▸ **GOAL**
Copy the records below word for word, covering all of them.
········
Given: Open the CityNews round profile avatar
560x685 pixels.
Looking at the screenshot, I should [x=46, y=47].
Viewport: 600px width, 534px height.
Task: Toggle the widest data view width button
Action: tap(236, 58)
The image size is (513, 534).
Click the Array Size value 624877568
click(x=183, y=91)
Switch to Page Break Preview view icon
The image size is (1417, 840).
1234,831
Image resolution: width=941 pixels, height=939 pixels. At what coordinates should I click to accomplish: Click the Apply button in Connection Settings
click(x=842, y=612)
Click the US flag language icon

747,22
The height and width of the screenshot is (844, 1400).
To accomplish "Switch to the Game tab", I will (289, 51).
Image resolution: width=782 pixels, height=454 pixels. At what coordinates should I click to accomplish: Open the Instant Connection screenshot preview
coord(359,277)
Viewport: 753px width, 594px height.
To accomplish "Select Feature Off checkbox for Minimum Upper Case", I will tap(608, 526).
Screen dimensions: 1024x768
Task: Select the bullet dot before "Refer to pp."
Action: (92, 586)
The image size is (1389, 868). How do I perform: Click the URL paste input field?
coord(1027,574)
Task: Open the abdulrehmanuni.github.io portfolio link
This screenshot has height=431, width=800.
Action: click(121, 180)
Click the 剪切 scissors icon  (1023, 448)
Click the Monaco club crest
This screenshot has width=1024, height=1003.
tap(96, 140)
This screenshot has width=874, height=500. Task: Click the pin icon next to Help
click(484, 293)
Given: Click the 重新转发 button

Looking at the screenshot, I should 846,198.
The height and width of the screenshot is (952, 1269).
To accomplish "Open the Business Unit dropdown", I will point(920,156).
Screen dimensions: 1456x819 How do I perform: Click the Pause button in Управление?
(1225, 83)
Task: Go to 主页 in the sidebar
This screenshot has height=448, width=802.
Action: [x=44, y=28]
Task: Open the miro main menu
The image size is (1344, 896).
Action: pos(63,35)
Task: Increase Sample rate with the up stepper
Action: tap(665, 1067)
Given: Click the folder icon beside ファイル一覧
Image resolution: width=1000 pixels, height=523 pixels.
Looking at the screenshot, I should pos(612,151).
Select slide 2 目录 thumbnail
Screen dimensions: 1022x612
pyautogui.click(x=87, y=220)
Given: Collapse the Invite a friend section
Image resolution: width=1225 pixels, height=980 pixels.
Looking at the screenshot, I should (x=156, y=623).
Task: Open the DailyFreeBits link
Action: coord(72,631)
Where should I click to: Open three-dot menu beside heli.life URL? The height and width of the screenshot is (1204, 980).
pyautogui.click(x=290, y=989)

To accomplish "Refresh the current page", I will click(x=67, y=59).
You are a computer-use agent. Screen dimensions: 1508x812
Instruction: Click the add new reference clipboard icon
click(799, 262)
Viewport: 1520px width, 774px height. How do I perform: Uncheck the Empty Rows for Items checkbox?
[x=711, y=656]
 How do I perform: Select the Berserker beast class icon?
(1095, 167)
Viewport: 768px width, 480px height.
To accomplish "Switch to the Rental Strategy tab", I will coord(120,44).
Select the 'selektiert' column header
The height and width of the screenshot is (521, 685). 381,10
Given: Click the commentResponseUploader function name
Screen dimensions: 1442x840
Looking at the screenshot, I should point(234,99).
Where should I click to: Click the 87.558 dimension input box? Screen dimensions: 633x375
········
▸ **REPLY**
Given: Open the CityNews round profile avatar
560x685 pixels.
Looking at the screenshot, I should [x=46, y=47].
Viewport: 600px width, 534px height.
Task: Toggle the widest data view width button
Action: tap(236, 58)
The image size is (513, 534).
Click the Array Size value 624877568
click(x=183, y=91)
Switch to Page Break Preview view icon
The image size is (1417, 840).
1234,831
Image resolution: width=941 pixels, height=939 pixels. At what coordinates should I click to accomplish: Click the Apply button in Connection Settings
click(x=842, y=612)
Click the US flag language icon

747,22
The height and width of the screenshot is (844, 1400).
To accomplish "Switch to the Game tab", I will (289, 51).
Image resolution: width=782 pixels, height=454 pixels. At what coordinates should I click to accomplish: Open the Instant Connection screenshot preview
coord(359,277)
Viewport: 753px width, 594px height.
To accomplish "Select Feature Off checkbox for Minimum Upper Case", I will tap(608, 526).
Screen dimensions: 1024x768
Task: Select the bullet dot before "Refer to pp."
Action: (92, 586)
The image size is (1389, 868). How do I perform: Click the URL paste input field?
coord(1027,574)
Task: Open the abdulrehmanuni.github.io portfolio link
This screenshot has height=431, width=800.
Action: click(121, 180)
Click the 剪切 scissors icon  (1023, 448)
Click the Monaco club crest
This screenshot has width=1024, height=1003.
tap(96, 140)
This screenshot has width=874, height=500. Task: Click the pin icon next to Help
click(484, 293)
Given: Click the 重新转发 button

Looking at the screenshot, I should 846,198.
The height and width of the screenshot is (952, 1269).
To accomplish "Open the Business Unit dropdown", I will point(920,156).
Screen dimensions: 1456x819 How do I perform: Click the Pause button in Управление?
(1225, 83)
Task: Go to 主页 in the sidebar
This screenshot has height=448, width=802.
Action: [x=44, y=28]
Task: Open the miro main menu
The image size is (1344, 896).
Action: pos(63,35)
Task: Increase Sample rate with the up stepper
Action: tap(665, 1067)
Given: Click the folder icon beside ファイル一覧
Image resolution: width=1000 pixels, height=523 pixels.
Looking at the screenshot, I should pos(612,151).
Select slide 2 目录 thumbnail
Screen dimensions: 1022x612
pyautogui.click(x=87, y=220)
Given: Collapse the Invite a friend section
Image resolution: width=1225 pixels, height=980 pixels.
Looking at the screenshot, I should (x=156, y=623).
Task: Open the DailyFreeBits link
Action: coord(72,631)
Where should I click to: Open three-dot menu beside heli.life URL? The height and width of the screenshot is (1204, 980).
pyautogui.click(x=290, y=989)

To accomplish "Refresh the current page", I will click(x=67, y=59).
You are a computer-use agent. Screen dimensions: 1508x812
Instruction: Click the add new reference clipboard icon
click(799, 262)
Viewport: 1520px width, 774px height. How do I perform: Uncheck the Empty Rows for Items checkbox?
[x=711, y=656]
 How do I perform: Select the Berserker beast class icon?
(1095, 167)
Viewport: 768px width, 480px height.
To accomplish "Switch to the Rental Strategy tab", I will coord(120,44).
Select the 'selektiert' column header
The height and width of the screenshot is (521, 685). 381,10
Given: Click the commentResponseUploader function name
Screen dimensions: 1442x840
Looking at the screenshot, I should point(234,99).
Where should I click to: Click the 87.558 dimension input box? Screen dimensions: 633x375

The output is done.